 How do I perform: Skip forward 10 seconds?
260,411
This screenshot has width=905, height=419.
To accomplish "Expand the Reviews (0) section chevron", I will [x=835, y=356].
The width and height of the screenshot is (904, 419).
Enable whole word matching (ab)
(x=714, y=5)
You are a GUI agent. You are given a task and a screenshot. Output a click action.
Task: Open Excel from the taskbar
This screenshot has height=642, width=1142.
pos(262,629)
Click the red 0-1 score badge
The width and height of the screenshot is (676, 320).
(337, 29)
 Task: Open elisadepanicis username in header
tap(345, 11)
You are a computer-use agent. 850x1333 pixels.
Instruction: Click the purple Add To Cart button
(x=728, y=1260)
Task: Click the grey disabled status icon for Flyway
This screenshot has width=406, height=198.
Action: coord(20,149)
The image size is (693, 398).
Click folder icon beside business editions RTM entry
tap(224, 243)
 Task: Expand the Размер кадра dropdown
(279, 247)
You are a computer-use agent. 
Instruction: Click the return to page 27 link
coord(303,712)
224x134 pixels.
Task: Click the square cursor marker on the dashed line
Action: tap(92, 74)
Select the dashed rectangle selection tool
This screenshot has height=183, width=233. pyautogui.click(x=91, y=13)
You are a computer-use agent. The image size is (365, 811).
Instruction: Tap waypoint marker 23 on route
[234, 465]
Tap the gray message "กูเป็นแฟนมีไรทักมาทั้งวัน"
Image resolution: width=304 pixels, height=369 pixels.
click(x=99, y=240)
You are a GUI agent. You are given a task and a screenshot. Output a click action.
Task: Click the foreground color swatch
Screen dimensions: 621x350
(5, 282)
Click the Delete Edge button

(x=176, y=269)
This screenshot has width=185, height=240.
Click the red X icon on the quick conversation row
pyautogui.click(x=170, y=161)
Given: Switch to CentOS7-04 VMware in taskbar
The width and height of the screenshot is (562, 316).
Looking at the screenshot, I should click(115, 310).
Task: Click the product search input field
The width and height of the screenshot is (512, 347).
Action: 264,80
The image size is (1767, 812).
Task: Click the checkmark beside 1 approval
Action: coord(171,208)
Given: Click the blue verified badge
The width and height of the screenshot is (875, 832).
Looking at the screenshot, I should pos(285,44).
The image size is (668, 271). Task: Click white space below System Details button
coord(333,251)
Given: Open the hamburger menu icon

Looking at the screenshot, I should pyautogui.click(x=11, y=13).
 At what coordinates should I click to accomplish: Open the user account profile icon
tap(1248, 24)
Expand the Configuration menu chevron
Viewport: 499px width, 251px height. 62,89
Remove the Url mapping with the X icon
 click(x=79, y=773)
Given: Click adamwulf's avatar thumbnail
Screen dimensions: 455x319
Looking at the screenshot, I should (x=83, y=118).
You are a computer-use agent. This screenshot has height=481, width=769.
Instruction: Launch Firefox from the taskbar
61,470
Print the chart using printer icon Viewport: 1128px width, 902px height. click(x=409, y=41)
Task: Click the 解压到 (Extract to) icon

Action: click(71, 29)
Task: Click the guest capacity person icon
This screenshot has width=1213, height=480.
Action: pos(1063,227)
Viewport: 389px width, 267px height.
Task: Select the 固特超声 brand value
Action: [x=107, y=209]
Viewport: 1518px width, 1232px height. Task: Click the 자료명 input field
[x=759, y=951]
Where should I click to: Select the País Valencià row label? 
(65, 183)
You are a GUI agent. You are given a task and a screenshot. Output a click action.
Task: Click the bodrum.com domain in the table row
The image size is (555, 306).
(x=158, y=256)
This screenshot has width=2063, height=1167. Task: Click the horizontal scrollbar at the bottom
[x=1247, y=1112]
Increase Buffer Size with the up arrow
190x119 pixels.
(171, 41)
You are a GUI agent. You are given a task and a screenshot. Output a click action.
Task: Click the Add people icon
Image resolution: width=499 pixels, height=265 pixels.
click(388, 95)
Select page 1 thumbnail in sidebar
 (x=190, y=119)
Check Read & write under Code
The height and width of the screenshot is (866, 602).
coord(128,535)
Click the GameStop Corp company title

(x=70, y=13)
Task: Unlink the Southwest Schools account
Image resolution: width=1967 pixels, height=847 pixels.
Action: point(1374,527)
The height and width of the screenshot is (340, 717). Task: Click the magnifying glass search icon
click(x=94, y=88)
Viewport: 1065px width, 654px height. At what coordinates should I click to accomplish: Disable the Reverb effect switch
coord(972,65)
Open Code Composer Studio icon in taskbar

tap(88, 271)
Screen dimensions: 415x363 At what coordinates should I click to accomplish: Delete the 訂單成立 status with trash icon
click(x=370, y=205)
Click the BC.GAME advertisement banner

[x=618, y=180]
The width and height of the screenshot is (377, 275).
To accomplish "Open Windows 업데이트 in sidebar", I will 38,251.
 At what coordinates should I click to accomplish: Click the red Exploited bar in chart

────

§ **TASK**
Please update the rows starting at the line containing "Task: Unlink the Southwest Schools account" and ending at the line containing "I will 38,251.", replacing "Reverb" with "Echo" and leaving everything else unchanged. Give back only those rows.

§ **EXERCISE SOLUTION**
Task: Unlink the Southwest Schools account
Image resolution: width=1967 pixels, height=847 pixels.
Action: point(1374,527)
The height and width of the screenshot is (340, 717). Task: Click the magnifying glass search icon
click(x=94, y=88)
Viewport: 1065px width, 654px height. At what coordinates should I click to accomplish: Disable the Echo effect switch
coord(972,65)
Open Code Composer Studio icon in taskbar

tap(88, 271)
Screen dimensions: 415x363 At what coordinates should I click to accomplish: Delete the 訂單成立 status with trash icon
click(x=370, y=205)
Click the BC.GAME advertisement banner

[x=618, y=180]
The width and height of the screenshot is (377, 275).
To accomplish "Open Windows 업데이트 in sidebar", I will 38,251.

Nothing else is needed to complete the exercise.